Table 4 gesture characteristics extremely poor contrast table of gesture invariant type gesture and gesture variant type gesture

The features 1, 4, 7, 10 and 13 compared in the table are respectively upper elevation angle feature extreme values of the thumb, the index finger, the middle finger, the ring finger and the pinky, the features 2, 5, 8, 11 and 14 are respectively bending ratio feature extreme values of the thumb, the index finger, the middle finger, the ring finger and the pinky, and the features 3, 6, 9, 12 and 15 are respectively three-dimensional angle feature extreme values of the thumb and the index finger, the index finger and the middle finger, the middle finger and the ring finger, and the pinky.
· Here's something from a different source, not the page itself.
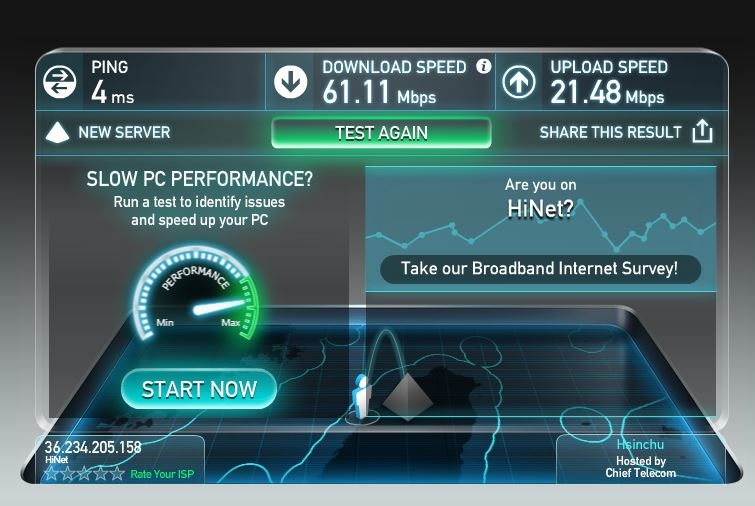
Task: Click the Start Now button
Action: [x=199, y=389]
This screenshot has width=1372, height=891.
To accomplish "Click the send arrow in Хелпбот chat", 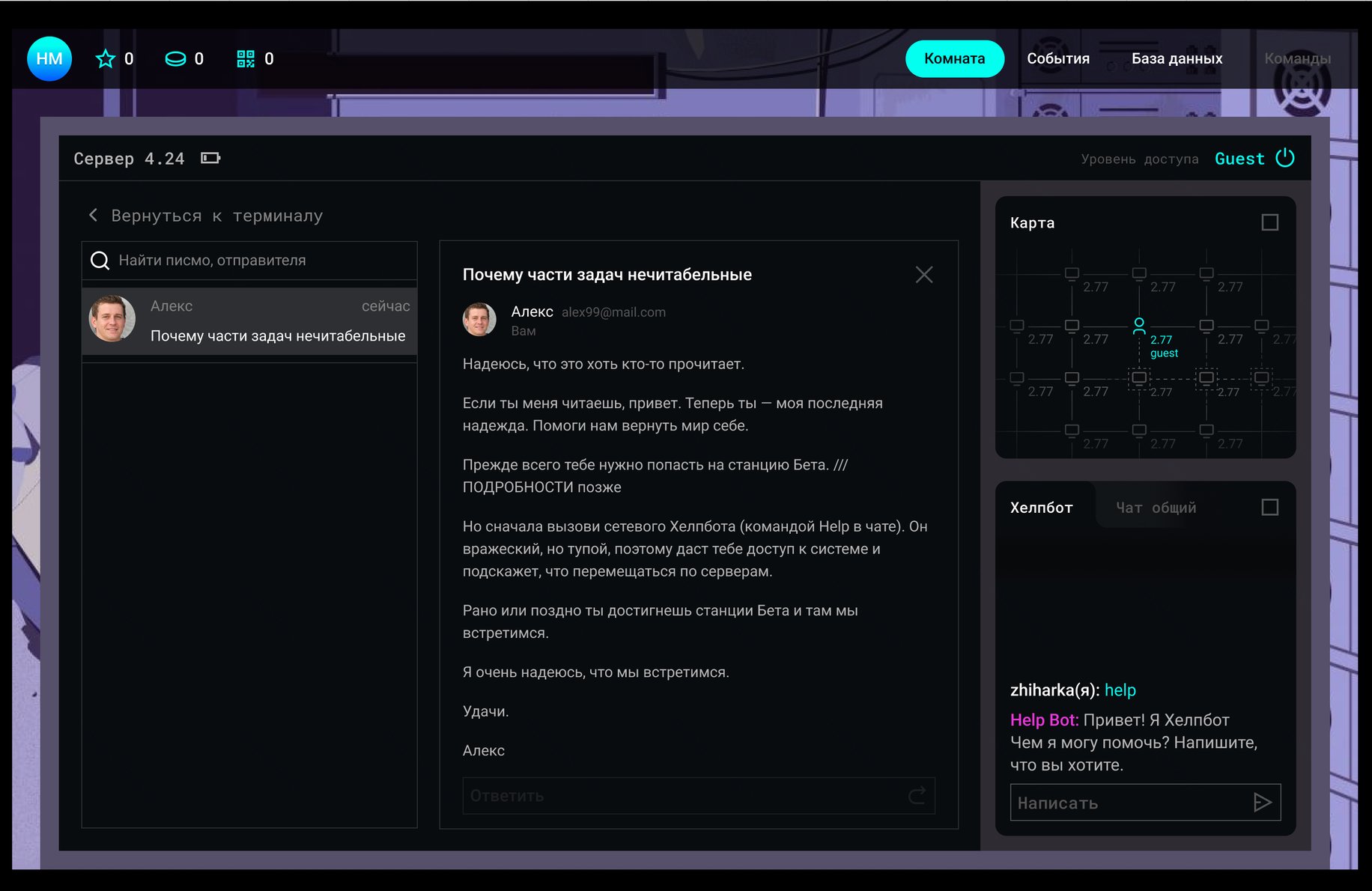I will 1262,803.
The maximum, average and minimum values in the table refer to the maximum, average and minimum values of the characteristic difference values of the gesture samples in the total 160 groups of training samples of 4×40. Therefore, the visual observation shows that the characteristics of different gestures are greatly different, and the gesture can be effectively characterized.
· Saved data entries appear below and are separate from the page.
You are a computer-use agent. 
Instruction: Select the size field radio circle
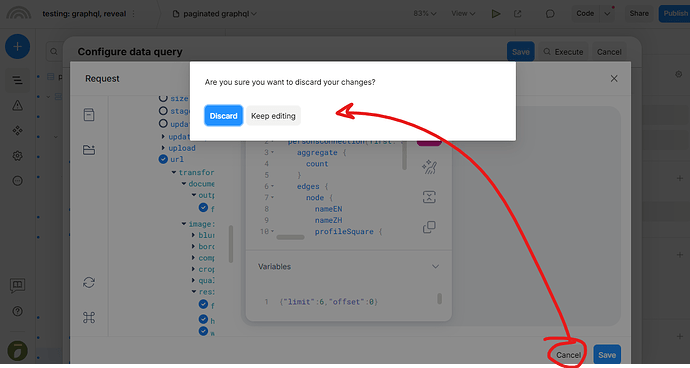point(163,98)
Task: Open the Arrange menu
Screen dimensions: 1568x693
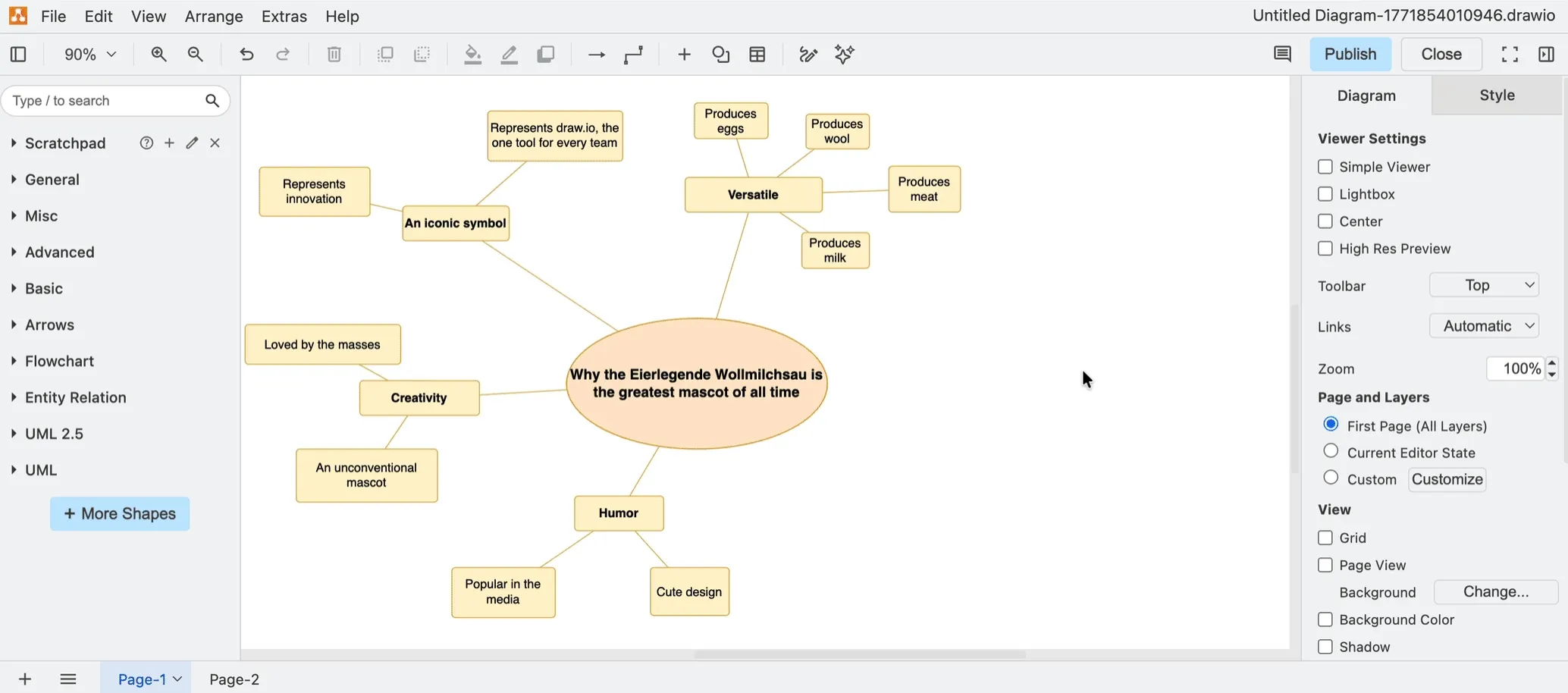Action: [214, 16]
In order to better compare the above features, the hand gesture difference value of the maximum value of the extreme differences in the previous six gesture non-deformation gestures is taken as a boundary line, and the maximum value of the first six gesture features and the minimum value of the last three gesture features are selected for drawing, so that a single feature comparison result is shown in fig. 13.

For all data sets, the example adopts the difference between the maximum value of the gesture with unchanged gesture and the minimum value of the gesture with changed gesture, and takes the characteristic with the difference less than 0 as the threshold distinguishing characteristic. The differences are shown in table 5.

TABLE 5 gesture-invariant gesture and gesture-variant gesture list feature difference List

As can be seen from the above analysis, when the maximum value of the single feature of the gesture range of the gesture with unchanged gesture is taken to be different from the minimum value of the single feature of the gesture with unchanged gesture, the feature 1, the feature 4 and the feature 13 can be obtained to be the gesture range of the gesture with unchanged gesture greater than the gesture range of the gesture with unchanged gesture, so that the feature 1, the feature 4 and the feature 13 are taken as the data types for distinguishing the gesture with unchanged gesture from the gesture with unchanged gesture, and at the moment, the three feature thresholds are respectively the gesture range values of 38.15, 30.50 and 14.6.

Test set 40 sets of data were tested using feature 1, feature 4, and feature 13, with the test results shown in fig. 14. In the figure, nine kinds of motion data of extending, moving, telescoping, pushing in, pulling out, prying, grabbing, rotating, and releasing are spliced in order, and then a threshold test experiment is performed, fig. 14 (a) and 14 (b) are differential graphs for classifying data by means of a feature value 1 and a feature value 4, and fig. 14 (c) is a data classification graph for a feature value 13. From fig. a and b, it can be derived that feature 1 and feature 4 have good distinguishability for the grab and release gestures in the gesture variant from the gesture invariant gestures. From fig. 14 (c), it can be derived that the feature 13 has good distinction between the gesture-change type rotation gesture and the gesture-non-change type gesture.

From the above test results, it can be obtained that the threshold value adopted can achieve 100% correct discrimination of test data in 360 samples in total of 4×10×9 of the experimental test. Thus, by combining 3 feature thresholds, it is possible to effectively distinguish gesture types.

5. Recognition experiment and recognition result analysis

5.1 gesture experiment with unchanged gesture

In the case experiment, firstly, the 6 gesture data which are obtained in advance and have no deformation are processed, then, the training data are preprocessed, the characteristics are extracted, the dimension is reduced, and the single frame data at any position in the effective data section are taken as input data. For gesture recognition with no variation of gesture, the total number of recognition samples is 6×40×4 total 960, and the total of 240 pieces of data of 6×10×4 are used for testing the accuracy of the obtained model.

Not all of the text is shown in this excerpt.